Cohérence du régime fiscal

57.   La Commission soutient que la cohérence du régime fiscal commande qu’il existe une corrélation directe entre la déductibilité des cotisations et l’imposition des prestations. Cette corrélation devrait exister au niveau d’un même contribuable (50). Il résulterait par ailleurs de l’arrêt Bachmann, précité, l’obligation d’autoriser la déductibilité des cotisations versées à un régime de prévoyance vieillesse d’un autre État membre, sauf si l’État en cause n’a pas le droit d’imposer des prestations de prévoyance vieillesse accordées en vertu de ce régime.

58.   Selon le gouvernement danois, le refus de la déductibilité selon les critères de l’arrêt Bachmann est justifié. La cohérence serait assurée en ce qui concerne un même contribuable et il n’existerait pas de lien direct entre la déduction des cotisations versées et l’imposition des prestations accordées (51). Dès lors, il serait conforme au traité d’exclure la possibilité de déduire les primes d’assurance retraite volontaire qui auraient été versées à des organismes de prévoyance vieillesse établis dans d’autres États membres, dans la mesure où les dispositions nationales excluent l’imposition des prestations de retraite payées, et ce en tant que contrepartie pour les primes ou les cotisations non déduites (52). Bien au contraire, les dispositions danoises satisferaient à la condition relative au lien direct existant entre l’absence de déduction et la non-imposition. En ce qui concerne l’autre condition, il conviendrait de faire référence à l’arrêt Bachmann et, à cet égard, l’incertitude que pourrait avoir un État membre quant à sa capacité de percevoir l’impôt sur les sommes dues par l’assureur étranger pourrait justifier la cohérence du régime fiscal, dans la mesure où l’impôt ne serait pas perçu effectivement.

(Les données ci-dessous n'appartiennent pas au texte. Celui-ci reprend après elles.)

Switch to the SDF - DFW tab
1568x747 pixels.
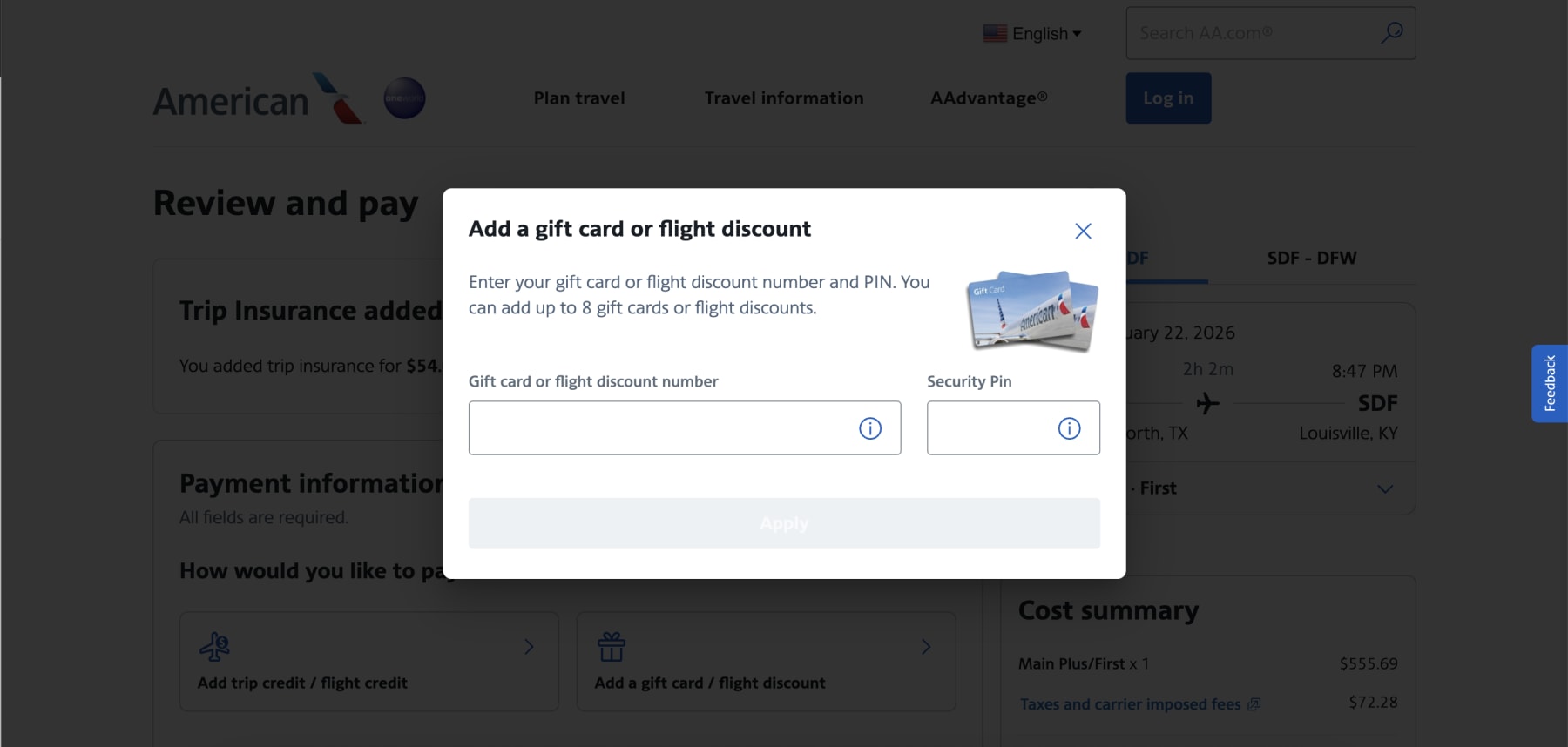pos(1312,258)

59.   Le gouvernement suédois fait valoir que la Cour ne s’est jamais écartée de la jurisprudence Bachmann. Au contraire, elle a tenu à en préciser sa portée, en particulier par l’arrêt Manninen (53), en ce sens que la cohérence du régime fiscal implique que les autorités fiscales ne devraient admettre la déductibilité des cotisations d’assurance vie des revenus imposables que si elles avaient la certitude que le capital versé par les sociétés d’assurances à l’expiration du contrat serait effectivement imposé par la suite.

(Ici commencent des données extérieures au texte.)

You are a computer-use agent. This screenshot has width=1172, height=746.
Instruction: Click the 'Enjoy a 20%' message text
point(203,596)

Symétrie du système danois

60.   Selon la Commission, l’avantage fiscal existant pour les plans de prévoyance vieillesse conclus auprès d’organismes établis au Royaume de Danemark rend ces plans de prévoyance vieillesse plus attractifs. En revanche, l’absence d’avantage fiscal pour les plans de prévoyance vieillesse étrangers n’est pas compensée par une symétrie fiscale. Le Royaume de Danemark pourrait imposer l’ensemble des pensions versées aux preneurs d’assurance qui résident sur son territoire, que le contrat ait été conclu sur son territoire ou à l’étranger. Le Royaume de Danemark ne perdrait ce droit que si le preneur d’assurance transférait sa résidence dans un autre État. Sous réserve de l’existence de conventions fiscales contre la double imposition, ce n’est que dans cette hypothèse que s’imposerait la nécessité d’assurer la cohérence du régime fiscal. Pour garantir cette cohérence, les dispositions relatives à l’imposition de prévoyance vieillesse devraient être appliquées de manière ciblée et ne devraient pas être disproportionnées.

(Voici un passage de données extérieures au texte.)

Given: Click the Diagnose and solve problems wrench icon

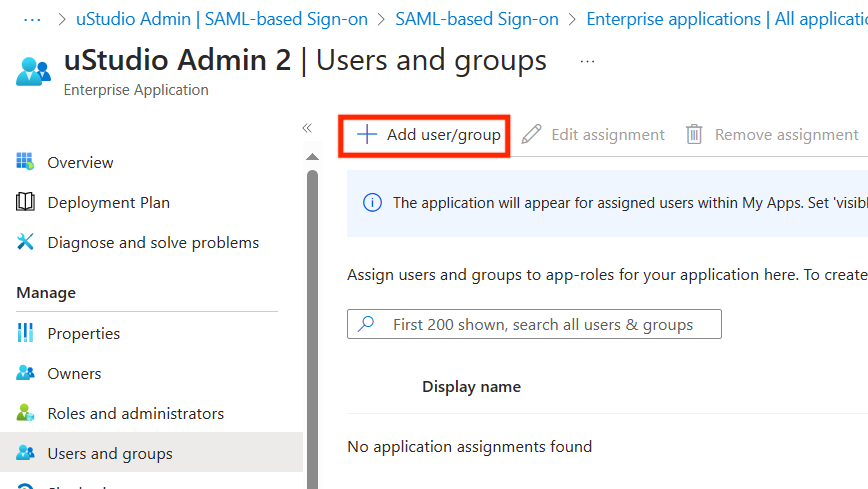Looking at the screenshot, I should [25, 242].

61.   Le gouvernement danois soutient que l’argument de la Commission selon lequel un État ne peut refuser la déductibilité des cotisations versées que s’il ne perçoit pas l’impôt sur les sommes dues par l’assureur est nouveau. S’agissant du changement de résidence de l’assuré, le gouvernement danois souligne que les autorités de l’État membre ignorent, au jour du versement des cotisations, si cet assuré émigrera et donc si, en application d’une convention fiscale contre les doubles impositions, l’impôt sera acquitté soit dans l’État de la nouvelle résidence, soit dans l’État où les cotisations sont versées et sur la base desquelles les déductions ont été accordées dans l’État de résidence d’origine. Le gouvernement danois considère que, si la position de la Commission sur le changement de résidence doit s’interpréter comme une obligation pour un État d’accorder la déductibilité des cotisations versées à des régimes de prévoyance vieillesse étrangers tout en conservant la possibilité d’exiger la restitution des sommes déduites si le bénéficiaire s’établit dans un autre État membre, dans un tel cas, il convient que ce régime soit compatible avec le droit communautaire (54).

Les conventions fiscales contre la double imposition

62.   Selon la Commission, les conventions fiscales contre la double imposition portent atteinte à la symétrie du système fiscal danois au motif que la cohérence du régime fiscal n’est plus établie au niveau d’une même personne par une corrélation étroite entre la déductibilité des cotisations et l’imposition des prestations, mais elle est reportée au niveau de la réciprocité des règles applicables entre les États contractants (55). Les arrêts Wielockx et Danner préciseraient les principes qui ont été dégagés dans les arrêts Bachmann et Commission/Belgique. Il en résulterait que la cohérence, dans une législation fiscale nationale, entre la déductibilité des cotisations et l’imposition des prestations perd sa pertinence si des conventions contre la double imposition ont été conclues, car celles-ci auraient une incidence sur cette prétendue cohérence. Dans un tel cas, les États membres ne sauraient plus invoquer le principe de la cohérence du régime fiscal.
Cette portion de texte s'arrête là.